**WHAT TO PRODUCE:** For this exercise, print all of the entries exactly as given.

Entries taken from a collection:
= = =

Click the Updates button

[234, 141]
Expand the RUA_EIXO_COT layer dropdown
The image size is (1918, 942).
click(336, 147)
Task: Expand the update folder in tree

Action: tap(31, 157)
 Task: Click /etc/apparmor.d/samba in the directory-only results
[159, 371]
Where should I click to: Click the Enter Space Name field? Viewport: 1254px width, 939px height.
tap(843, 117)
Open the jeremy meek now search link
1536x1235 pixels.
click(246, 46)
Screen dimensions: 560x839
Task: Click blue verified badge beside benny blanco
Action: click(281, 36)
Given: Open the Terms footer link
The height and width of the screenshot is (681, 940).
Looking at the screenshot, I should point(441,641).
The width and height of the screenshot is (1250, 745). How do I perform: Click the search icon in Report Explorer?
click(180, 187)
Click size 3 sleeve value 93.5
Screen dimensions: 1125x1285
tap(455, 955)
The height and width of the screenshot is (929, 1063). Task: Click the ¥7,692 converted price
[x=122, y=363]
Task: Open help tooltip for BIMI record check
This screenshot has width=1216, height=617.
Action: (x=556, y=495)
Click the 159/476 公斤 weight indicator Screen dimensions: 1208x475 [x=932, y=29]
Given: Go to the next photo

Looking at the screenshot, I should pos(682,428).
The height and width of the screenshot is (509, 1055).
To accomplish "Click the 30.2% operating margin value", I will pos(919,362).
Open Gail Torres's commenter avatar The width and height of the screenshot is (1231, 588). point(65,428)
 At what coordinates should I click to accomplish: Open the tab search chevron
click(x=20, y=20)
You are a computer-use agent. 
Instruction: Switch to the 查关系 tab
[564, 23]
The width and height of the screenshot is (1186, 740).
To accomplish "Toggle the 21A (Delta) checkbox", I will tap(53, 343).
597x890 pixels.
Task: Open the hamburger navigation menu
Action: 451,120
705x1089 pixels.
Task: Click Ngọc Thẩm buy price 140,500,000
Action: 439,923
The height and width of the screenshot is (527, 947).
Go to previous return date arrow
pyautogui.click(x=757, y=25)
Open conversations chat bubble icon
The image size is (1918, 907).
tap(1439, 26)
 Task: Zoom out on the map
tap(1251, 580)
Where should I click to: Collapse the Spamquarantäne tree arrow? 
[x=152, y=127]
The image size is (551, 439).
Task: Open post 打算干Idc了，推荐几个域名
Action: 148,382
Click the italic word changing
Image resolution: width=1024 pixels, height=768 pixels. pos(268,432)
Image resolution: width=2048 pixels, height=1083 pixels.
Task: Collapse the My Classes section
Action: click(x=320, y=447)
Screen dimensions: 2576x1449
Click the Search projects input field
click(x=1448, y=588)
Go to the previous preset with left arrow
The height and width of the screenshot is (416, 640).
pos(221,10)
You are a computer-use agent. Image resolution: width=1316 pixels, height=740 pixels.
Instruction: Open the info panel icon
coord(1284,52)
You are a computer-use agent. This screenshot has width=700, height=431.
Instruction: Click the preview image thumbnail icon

= = =

**ANSWER BELOW:**
Click the Updates button

[234, 141]
Expand the RUA_EIXO_COT layer dropdown
The image size is (1918, 942).
click(336, 147)
Task: Expand the update folder in tree

Action: tap(31, 157)
 Task: Click /etc/apparmor.d/samba in the directory-only results
[159, 371]
Where should I click to: Click the Enter Space Name field? Viewport: 1254px width, 939px height.
tap(843, 117)
Open the jeremy meek now search link
1536x1235 pixels.
click(246, 46)
Screen dimensions: 560x839
Task: Click blue verified badge beside benny blanco
Action: click(281, 36)
Given: Open the Terms footer link
The height and width of the screenshot is (681, 940).
Looking at the screenshot, I should point(441,641).
The width and height of the screenshot is (1250, 745). How do I perform: Click the search icon in Report Explorer?
click(180, 187)
Click size 3 sleeve value 93.5
Screen dimensions: 1125x1285
tap(455, 955)
The height and width of the screenshot is (929, 1063). Task: Click the ¥7,692 converted price
[x=122, y=363]
Task: Open help tooltip for BIMI record check
This screenshot has width=1216, height=617.
Action: (x=556, y=495)
Click the 159/476 公斤 weight indicator Screen dimensions: 1208x475 [x=932, y=29]
Given: Go to the next photo

Looking at the screenshot, I should pos(682,428).
The height and width of the screenshot is (509, 1055).
To accomplish "Click the 30.2% operating margin value", I will pos(919,362).
Open Gail Torres's commenter avatar The width and height of the screenshot is (1231, 588). point(65,428)
 At what coordinates should I click to accomplish: Open the tab search chevron
click(x=20, y=20)
You are a computer-use agent. 
Instruction: Switch to the 查关系 tab
[564, 23]
The width and height of the screenshot is (1186, 740).
To accomplish "Toggle the 21A (Delta) checkbox", I will tap(53, 343).
597x890 pixels.
Task: Open the hamburger navigation menu
Action: 451,120
705x1089 pixels.
Task: Click Ngọc Thẩm buy price 140,500,000
Action: 439,923
The height and width of the screenshot is (527, 947).
Go to previous return date arrow
pyautogui.click(x=757, y=25)
Open conversations chat bubble icon
The image size is (1918, 907).
tap(1439, 26)
 Task: Zoom out on the map
tap(1251, 580)
Where should I click to: Collapse the Spamquarantäne tree arrow? 
[x=152, y=127]
The image size is (551, 439).
Task: Open post 打算干Idc了，推荐几个域名
Action: 148,382
Click the italic word changing
Image resolution: width=1024 pixels, height=768 pixels. pos(268,432)
Image resolution: width=2048 pixels, height=1083 pixels.
Task: Collapse the My Classes section
Action: click(x=320, y=447)
Screen dimensions: 2576x1449
Click the Search projects input field
click(x=1448, y=588)
Go to the previous preset with left arrow
The height and width of the screenshot is (416, 640).
pos(221,10)
You are a computer-use agent. Image resolution: width=1316 pixels, height=740 pixels.
Instruction: Open the info panel icon
coord(1284,52)
You are a computer-use agent. This screenshot has width=700, height=431.
Instruction: Click the preview image thumbnail icon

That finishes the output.